Review Summary: 19 minutes of unfiltered rage
I’ve never gotten into a fight, nor have I ever wanted to. The pain of being punched in the face by a fist full of rage, unadulterated anger and fury; these are completely foreign to me. Until recently hearing Punch’s self-titled debut album, my experience with aggressive hardcore/powerviolence was extremely limited, but for the first time, I actually wanted to be in a fight. Not to fight for any particular reason or cause, I just wanted to fight evenly with someone. No music had ever made me feel genuinely aggressive, and whether that was a good thing or a bad thing, the album did what it set out to do, and I craved more. Most people who have delved into the genre understand the feeling, and for this reviewer, listening to Punch’s latest album They Don’t Have to Believe
made that feeling finally return. With barely 3 seconds of breathing room, the first riff tears through the speakers alongside Meghan O’neils absolutely vicious vocals, and it doesn’t let up for 19 solid minutes of tumultuous, grind-influenced, violent hardcore.

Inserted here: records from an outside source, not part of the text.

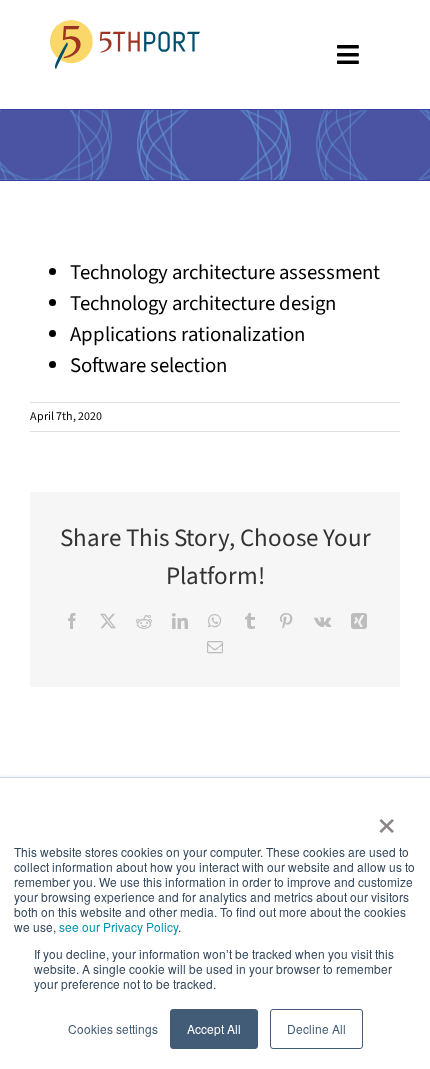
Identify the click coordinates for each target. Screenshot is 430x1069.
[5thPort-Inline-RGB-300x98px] (125, 29)
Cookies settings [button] (113, 1028)
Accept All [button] (214, 1028)
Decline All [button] (316, 1028)
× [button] (386, 819)
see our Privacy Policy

The biggest positive here is that every technical aspect of Punch’s music has stepped up since their last lp; the production has improved, guitars and drums are more complex, vocals are angrier and boast a wider range, and the lyrics have become more intelligent. Dummer Val Saucedo (of Loma Prieta fame) in particular goes above and beyond his performance in past releases (for both Punch and Loma Prieta), always timing his blasts and fills perfectly, while never taking the spotlight for long and providing the perfect backbone for the vehement vocals and riffs. Even the bass is audible and improved upon! Though often simply following the guitar, there are several moments where the bassist follows his own tangent and takes the track to a new level. While not always discernible, the lyrics are a personal and emotional attack on anti-feminists, covering issues like street harassment, prostitution and abuse. On paper, all of these factors combine to create the bands most impressive release to date, and while this is certainly true, there are a handful of problems that hold it back from being something truly spectacular.
With previous albums, Punch gave significantly more breathing room than they do here. While you certainly couldn’t call them soft, they’d often set into a slower groove, taking their time with the song and giving the listener a chance to drink in what they’re hearing. On They Don’t Have to Believe
, Punch have decided to trim all the fat, creating a concise slab of music and no filler, with mixed results. While the genre is fundamentally built on a fast-paced and trimmed-down formula, there comes a point where it’s simply too stripped down. Punch throw grimy hardcore at you every step of the way, and allow no time to catch your breath. This accomplishes the objective of assaulting the ears of their decidedly masochistic audience, but with the exception of the first minute in 9th track ‘Denial’, there aren’t even 5 seconds where rapid-fire riffs and Meghan’s impassioned screams aren’t flooding the speakers. This makes it hard to flesh the tracks out, and while they succeed at creating a no-frills hardcore record, highlights are minimal. This hurts its replayability, but thankfully this is somewhat mitigated by the sheer complexity of the music at hand.
While sometimes you’ll think you’ve heard the same riff before, and sometimes bordering on unoriginal, Punch have succeeded in creating a coherent and concise piece of abrasive hardcore that will abuse you and have you begging for more. There is enough meat to keep a listener occupied for several playbacks; riffs aplenty, lyrical depth and musical complexity all offset the minor problems and ensure an avid listener won’t get bored. Avoiding all the gimmicks that many female-fronted hardcore bands lean on as a crux, and never preaching its message to the point of becoming contrived, They Don’t Have to Believe
stands as one of the best hardcore releases of 2014.